Cependant, bombarder une cible sans risque peut se faire de loin avec un missile de croisière porté par n'importe quel vecteur. 

Nos Mirage IV P nucléaires le faisaient déjà en 1985-86 au moyen de leur missile de croisière très supersonique ASMP. 

Oui, c'est cher si on veut une très grande précision, sinon, c'est juste un armement comme un autre. 



Tirer par delà l'horizon : Oui, mais !... Attention, bavures interdites !


Par contre, le concept mis en avant dans les forums de discussion US réside dans les capacités d'engagement d'avions ennemis qui sont situés au delà de l'horizon (Beyond Visual Range).

C'est là que je me pose pas mal de questions. 

Il n'y a pas si longtemps que cela (pour moi), en 1988, à la fin de la guerre Iran-Irak, le commandant du croiseur Américain USS Vincennes, spécialisé dans la destruction des menaces aériennes, a cru avoir affaire à un Grumman F 14 Iranien en train d'attaquer son navire. 

Il faut souligner que son état-major n'était pas du tout de son avis.

Mais ce commandant était le chef et donc le maître de l'engagement de son vaisseau.

Son interprétation des données de ses ordinateurs l'ont amené à penser que cet avion était en vol descendant et il ouvrit le feu.

Résultat : Il a descendu un Airbus A 300 d'Iran Air qui venait de quitter son aéroport et qui était donc obligatoirement en vol ascendant. 

Résultat : 290 morts, tous parfaitement civils. 

La distance entre le lieu du crash et la position du Vincennes était de 40 km, donc tout juste interne à l'horizon visuel. 

Les performances du Grumman F 14, son style de trajectoire et ceux d'un A 300 n'avaient (et n'auront jamais) rien à voir, leurs tailles (donc la puissance de l'écho radar réfléchi) non plus.

Comme les règles d'engagement ne semblent pas avoir changé significativement, donc je pense que ce système choisi après passage sur simulateur (à traduire par jeux vidéo) fera autant de dégâts chez les amis que chez les ennemis.

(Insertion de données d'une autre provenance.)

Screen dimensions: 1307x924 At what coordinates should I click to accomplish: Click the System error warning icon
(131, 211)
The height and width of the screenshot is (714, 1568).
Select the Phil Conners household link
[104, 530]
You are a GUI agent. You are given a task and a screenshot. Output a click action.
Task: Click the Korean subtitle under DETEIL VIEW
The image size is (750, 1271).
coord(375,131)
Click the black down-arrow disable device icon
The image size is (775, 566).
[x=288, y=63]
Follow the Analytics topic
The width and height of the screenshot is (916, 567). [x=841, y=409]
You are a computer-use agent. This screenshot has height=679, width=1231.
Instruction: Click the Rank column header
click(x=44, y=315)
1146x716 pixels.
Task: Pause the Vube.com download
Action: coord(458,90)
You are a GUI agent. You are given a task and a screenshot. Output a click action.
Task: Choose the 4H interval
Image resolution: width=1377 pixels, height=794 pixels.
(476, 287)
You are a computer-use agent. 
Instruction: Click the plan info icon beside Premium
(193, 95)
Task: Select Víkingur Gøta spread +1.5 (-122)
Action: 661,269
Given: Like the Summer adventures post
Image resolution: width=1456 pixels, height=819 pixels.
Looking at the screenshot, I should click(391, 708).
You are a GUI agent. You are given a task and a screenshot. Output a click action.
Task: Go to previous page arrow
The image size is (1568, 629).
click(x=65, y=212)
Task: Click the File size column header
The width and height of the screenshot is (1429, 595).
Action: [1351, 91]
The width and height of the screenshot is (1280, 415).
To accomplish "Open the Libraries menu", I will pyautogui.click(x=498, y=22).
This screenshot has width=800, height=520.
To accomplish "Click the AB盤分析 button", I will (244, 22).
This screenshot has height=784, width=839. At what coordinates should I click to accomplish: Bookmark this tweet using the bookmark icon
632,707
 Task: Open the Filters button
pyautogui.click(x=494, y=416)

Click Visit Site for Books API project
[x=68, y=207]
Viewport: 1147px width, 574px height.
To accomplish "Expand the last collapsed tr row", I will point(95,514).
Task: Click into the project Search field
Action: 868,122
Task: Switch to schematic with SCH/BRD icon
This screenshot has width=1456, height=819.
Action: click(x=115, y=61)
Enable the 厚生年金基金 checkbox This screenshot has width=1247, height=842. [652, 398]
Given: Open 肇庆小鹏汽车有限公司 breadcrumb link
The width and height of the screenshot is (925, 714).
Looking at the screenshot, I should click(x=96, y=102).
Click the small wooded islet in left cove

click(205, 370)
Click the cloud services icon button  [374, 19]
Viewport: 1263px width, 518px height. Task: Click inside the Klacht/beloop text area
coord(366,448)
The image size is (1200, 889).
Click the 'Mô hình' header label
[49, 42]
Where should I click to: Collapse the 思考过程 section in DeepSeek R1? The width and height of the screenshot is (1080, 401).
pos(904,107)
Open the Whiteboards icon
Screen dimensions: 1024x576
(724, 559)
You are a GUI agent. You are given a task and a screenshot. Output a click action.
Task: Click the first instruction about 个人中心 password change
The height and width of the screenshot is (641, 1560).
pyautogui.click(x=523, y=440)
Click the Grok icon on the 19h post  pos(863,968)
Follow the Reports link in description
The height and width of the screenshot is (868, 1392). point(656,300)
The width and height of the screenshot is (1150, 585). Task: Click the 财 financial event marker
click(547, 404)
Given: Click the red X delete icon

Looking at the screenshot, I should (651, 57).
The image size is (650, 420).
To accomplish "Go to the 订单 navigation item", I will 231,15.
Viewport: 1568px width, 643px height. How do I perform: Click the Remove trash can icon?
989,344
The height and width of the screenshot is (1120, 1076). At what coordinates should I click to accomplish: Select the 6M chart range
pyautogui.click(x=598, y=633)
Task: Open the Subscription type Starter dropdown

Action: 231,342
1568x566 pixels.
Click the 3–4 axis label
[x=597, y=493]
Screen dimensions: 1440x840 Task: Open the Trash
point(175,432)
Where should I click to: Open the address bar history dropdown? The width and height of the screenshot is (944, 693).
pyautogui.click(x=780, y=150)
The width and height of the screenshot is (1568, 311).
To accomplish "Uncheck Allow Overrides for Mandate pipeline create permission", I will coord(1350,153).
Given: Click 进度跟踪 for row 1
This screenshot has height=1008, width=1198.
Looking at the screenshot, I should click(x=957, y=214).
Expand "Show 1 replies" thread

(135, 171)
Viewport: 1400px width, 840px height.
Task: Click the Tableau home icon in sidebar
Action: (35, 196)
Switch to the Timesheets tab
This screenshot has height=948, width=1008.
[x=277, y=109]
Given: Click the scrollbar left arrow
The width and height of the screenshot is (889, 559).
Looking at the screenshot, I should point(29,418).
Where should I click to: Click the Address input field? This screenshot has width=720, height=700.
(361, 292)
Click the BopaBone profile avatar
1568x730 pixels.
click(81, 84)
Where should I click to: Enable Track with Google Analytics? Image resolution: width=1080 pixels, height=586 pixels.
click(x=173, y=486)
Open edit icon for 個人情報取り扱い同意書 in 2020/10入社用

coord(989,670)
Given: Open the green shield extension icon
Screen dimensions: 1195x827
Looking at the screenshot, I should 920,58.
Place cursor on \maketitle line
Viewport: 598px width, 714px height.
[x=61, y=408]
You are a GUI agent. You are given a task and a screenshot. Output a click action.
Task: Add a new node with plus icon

Cela peut donc devenir une arme à double tranchant.

Pour l'instant, ces mirifiques évaluations d'engins furtifs reposent sur bien peu de faits démontrés

Les radars se modifient chaque jour pour tenir compte de ces techniques qui rendent
 hyper-coûteux les avions de ce type. 

Et, de toute manière, cette furtivité dont on nous rebat les oreilles n'existe juste que pour un type de longueur d'onde radar donnée.


Lockheed est un constructeur d'avions souvent excellents et très beaux (Constellation, SR 71), mais parfois très mauvais comme le Starfighter (de 30 à 40% d'avions perdus hors de tout conflit, un taux de pertes en conflit ouvert très supérieur au taux de victoires, lui-même ridiculement faible). 

Cette firme est caractérisée par une capacité exceptionnelle dans le domaine de la publicité, ce que le grand Pierre Clostermann avait repéré il y a très longtemps dans la notice historico-technique qu'il avait rédigée sur le P 38 (joli et bon avion d'attaque au sol, mais chasseur très moyen dès lors que les avions attaqués pouvaient manœuvrer) dans son magnifique livre Feux du Ciel.



Le travail ne fait que commencer 


De toute manière, la furtivité n'existe pas encore sur le plan visuel, ce que l'on pallie en faisant voler ce type d'avions la nuit.

Leurs moteurs s'entendent, leurs sillages bouleversent l'atmosphère, autrement dit, il existe de nombreuses voies pour les identifier. 

Toutes ces voies seront exploités, soyez en sûrs.































Voix discordante

Une livraison d'Aviation Week & Space Technology (du 17 / 03 / 2014) est très intéressante. 

Pour dire les choses simplement, il y est expliqué que le futur Gripen E sera équipé de capteurs susceptibles de détecter spécifiquement les avions furtifs (à faible surface radar).

Si on peut discerner la signature de furtivité, cela démontre que la soi-disant furtivité actuelle n'est qu'un leurre publicitaire pour vendre des JSF inefficaces et hors de prix.